┌──

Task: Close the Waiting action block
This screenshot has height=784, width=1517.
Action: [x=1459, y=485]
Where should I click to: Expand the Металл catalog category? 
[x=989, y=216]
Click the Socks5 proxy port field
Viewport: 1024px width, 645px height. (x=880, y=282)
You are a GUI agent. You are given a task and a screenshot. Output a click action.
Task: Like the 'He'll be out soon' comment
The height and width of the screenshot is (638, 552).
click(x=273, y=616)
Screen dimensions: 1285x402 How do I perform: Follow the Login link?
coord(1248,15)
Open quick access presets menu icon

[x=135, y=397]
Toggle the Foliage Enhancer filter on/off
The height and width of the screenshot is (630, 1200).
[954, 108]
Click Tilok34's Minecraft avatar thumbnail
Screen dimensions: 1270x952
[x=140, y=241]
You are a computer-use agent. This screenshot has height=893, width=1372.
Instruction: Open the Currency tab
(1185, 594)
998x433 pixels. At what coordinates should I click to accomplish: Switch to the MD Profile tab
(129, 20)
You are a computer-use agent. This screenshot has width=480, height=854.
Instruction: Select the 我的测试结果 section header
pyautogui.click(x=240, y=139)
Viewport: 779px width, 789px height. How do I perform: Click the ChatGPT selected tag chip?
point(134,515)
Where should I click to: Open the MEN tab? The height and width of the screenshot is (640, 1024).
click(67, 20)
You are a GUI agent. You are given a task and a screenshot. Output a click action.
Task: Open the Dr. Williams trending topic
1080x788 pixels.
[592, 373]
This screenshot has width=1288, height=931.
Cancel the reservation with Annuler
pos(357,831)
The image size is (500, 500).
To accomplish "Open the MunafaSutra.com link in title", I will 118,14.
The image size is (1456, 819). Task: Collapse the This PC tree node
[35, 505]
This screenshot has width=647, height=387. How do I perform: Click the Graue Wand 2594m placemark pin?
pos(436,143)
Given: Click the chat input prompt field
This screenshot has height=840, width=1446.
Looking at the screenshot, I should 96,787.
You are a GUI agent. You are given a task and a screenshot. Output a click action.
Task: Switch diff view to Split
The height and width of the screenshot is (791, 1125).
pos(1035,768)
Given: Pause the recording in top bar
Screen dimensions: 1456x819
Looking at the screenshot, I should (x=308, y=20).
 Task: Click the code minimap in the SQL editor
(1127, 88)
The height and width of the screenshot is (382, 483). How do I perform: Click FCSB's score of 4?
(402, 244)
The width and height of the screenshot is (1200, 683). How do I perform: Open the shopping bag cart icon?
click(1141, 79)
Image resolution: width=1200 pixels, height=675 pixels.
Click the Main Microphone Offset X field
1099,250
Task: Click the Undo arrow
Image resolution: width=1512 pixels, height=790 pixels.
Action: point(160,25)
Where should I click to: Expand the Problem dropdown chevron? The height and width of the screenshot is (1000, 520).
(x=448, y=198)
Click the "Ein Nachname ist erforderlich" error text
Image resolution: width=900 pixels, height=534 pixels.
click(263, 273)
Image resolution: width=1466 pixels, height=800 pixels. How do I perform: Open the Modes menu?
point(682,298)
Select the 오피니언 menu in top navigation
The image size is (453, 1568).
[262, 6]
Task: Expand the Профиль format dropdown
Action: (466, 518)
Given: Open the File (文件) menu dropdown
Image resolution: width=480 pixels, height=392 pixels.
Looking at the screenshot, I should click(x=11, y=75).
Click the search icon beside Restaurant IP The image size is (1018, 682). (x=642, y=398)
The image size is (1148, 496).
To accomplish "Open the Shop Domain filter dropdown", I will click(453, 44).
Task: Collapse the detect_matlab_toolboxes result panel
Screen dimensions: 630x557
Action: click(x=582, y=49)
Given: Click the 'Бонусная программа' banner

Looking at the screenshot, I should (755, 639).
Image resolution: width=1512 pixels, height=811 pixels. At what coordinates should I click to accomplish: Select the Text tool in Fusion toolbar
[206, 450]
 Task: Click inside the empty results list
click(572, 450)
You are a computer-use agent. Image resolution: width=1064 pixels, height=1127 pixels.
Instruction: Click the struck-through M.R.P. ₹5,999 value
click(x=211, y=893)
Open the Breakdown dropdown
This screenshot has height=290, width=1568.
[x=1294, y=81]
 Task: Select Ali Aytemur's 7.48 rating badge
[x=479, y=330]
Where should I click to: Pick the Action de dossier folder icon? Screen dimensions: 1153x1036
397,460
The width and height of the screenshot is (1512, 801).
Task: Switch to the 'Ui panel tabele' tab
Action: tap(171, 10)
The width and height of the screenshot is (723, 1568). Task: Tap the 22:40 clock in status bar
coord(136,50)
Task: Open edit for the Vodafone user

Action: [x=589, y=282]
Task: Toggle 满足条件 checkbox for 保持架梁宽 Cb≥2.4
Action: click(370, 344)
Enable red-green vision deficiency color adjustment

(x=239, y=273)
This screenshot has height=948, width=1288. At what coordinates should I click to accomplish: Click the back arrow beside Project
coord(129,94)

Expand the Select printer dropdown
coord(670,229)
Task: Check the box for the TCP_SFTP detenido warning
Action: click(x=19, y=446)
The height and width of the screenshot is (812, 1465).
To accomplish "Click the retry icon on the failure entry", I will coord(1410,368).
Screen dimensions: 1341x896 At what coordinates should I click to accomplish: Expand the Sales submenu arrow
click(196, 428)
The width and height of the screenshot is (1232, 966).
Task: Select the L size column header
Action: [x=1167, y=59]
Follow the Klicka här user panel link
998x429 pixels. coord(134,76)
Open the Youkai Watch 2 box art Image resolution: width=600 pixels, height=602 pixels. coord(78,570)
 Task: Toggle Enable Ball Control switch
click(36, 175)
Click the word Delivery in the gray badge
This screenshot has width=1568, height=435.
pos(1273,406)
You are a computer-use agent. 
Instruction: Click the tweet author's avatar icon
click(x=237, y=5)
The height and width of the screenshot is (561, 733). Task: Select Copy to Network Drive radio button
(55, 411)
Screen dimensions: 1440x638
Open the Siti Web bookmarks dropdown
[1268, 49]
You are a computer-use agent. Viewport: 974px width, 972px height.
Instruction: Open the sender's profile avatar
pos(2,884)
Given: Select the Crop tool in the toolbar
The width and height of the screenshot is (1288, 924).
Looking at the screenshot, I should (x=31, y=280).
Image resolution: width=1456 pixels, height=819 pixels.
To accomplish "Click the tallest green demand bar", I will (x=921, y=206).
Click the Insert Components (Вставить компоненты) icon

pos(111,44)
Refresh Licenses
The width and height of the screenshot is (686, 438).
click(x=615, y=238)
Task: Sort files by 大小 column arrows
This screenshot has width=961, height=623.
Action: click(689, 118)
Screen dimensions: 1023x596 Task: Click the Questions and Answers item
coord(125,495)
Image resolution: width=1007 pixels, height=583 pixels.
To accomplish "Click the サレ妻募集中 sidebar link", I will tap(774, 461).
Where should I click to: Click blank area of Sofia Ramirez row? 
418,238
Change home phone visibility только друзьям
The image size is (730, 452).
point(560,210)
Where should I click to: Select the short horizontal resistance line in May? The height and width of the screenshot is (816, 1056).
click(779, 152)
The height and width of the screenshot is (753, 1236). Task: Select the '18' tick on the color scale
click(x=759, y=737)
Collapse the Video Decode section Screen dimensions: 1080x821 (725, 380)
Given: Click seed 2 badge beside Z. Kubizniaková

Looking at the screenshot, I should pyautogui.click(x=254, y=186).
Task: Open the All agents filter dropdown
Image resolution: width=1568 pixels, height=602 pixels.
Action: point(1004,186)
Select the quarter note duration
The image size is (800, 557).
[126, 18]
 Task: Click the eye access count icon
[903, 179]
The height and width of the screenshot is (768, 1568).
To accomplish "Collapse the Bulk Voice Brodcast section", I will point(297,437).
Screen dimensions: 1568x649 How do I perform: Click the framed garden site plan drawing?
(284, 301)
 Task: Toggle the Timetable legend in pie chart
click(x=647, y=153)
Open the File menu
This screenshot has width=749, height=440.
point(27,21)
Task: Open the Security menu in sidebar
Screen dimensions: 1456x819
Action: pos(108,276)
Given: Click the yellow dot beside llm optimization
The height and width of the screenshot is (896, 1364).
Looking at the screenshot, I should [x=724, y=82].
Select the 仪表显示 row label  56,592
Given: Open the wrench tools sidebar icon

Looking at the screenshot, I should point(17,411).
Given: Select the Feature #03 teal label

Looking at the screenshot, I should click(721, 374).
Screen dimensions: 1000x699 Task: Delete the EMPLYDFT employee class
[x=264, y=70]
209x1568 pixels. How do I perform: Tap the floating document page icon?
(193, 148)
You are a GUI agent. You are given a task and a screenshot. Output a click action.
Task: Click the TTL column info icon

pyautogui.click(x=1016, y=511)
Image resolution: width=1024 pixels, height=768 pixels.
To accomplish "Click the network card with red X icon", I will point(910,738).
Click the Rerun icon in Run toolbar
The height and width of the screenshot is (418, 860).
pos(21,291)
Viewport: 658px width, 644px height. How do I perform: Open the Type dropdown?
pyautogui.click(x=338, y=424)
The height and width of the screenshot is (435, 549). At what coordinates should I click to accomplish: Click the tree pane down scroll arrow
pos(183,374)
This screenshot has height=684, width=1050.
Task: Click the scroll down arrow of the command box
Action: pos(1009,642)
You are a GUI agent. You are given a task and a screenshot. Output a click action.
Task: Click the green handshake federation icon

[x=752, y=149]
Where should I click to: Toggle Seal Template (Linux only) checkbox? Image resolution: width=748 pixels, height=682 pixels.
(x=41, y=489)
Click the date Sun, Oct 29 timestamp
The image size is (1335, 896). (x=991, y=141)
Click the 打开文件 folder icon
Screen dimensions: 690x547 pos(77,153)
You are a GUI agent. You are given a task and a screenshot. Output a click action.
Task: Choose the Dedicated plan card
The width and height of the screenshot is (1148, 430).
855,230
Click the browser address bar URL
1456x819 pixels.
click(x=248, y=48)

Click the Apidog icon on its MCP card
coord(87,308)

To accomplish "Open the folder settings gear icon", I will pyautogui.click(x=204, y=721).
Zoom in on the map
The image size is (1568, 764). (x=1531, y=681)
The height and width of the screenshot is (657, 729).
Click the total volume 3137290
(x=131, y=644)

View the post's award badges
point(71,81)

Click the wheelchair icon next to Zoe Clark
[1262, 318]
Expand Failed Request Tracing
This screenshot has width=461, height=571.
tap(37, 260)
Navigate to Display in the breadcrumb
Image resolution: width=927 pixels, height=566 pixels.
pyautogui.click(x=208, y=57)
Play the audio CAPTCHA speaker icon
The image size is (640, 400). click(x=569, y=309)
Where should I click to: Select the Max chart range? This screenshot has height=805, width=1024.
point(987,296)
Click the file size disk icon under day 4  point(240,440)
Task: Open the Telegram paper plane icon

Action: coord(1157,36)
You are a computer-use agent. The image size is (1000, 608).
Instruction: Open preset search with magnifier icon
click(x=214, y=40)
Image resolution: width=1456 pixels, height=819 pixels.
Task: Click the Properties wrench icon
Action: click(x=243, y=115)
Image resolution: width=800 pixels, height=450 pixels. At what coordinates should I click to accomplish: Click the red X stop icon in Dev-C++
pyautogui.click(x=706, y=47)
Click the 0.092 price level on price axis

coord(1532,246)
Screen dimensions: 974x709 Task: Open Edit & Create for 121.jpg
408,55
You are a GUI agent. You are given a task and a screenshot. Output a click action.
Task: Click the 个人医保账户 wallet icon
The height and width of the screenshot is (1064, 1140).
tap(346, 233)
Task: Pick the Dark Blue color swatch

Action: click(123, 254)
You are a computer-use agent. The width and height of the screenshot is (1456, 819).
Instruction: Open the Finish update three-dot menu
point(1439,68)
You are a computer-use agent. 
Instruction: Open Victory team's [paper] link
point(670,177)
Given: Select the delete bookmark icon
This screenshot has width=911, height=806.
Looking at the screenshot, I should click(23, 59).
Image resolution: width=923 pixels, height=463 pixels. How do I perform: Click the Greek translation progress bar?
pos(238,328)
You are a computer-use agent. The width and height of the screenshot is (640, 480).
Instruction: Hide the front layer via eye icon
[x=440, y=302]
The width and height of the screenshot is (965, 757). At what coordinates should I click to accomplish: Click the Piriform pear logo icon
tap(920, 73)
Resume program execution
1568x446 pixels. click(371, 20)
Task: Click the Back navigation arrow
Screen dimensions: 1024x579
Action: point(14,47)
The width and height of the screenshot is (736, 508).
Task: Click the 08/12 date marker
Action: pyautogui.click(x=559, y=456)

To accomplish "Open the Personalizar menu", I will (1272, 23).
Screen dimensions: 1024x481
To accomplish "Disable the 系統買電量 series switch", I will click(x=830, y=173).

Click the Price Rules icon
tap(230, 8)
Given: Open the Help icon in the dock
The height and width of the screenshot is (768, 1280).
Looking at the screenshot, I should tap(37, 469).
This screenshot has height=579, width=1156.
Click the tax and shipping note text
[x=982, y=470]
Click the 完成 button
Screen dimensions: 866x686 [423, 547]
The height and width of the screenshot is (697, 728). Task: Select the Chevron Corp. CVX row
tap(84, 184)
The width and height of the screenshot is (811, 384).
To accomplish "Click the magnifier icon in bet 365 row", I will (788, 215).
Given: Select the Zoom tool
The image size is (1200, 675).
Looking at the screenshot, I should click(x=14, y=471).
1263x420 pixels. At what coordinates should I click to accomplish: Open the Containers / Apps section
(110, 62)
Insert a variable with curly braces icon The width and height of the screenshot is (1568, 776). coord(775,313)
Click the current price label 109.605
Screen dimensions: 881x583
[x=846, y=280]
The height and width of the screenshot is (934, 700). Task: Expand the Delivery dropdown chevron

└──

◆ CONSIGNE ◆
Remplacez « TTL » par « Expiry » dans les lignes allant de celle qui contient « 209x1568 pixels. How » à celle qui contient « pyautogui.click(x=1016, y=511) », puis redonnez uniquement ces lignes sans autre modification.

◆ RÉPONSE ◆
209x1568 pixels. How do I perform: Tap the floating document page icon?
(193, 148)
You are a GUI agent. You are given a task and a screenshot. Output a click action.
Task: Click the Expiry column info icon

pyautogui.click(x=1016, y=511)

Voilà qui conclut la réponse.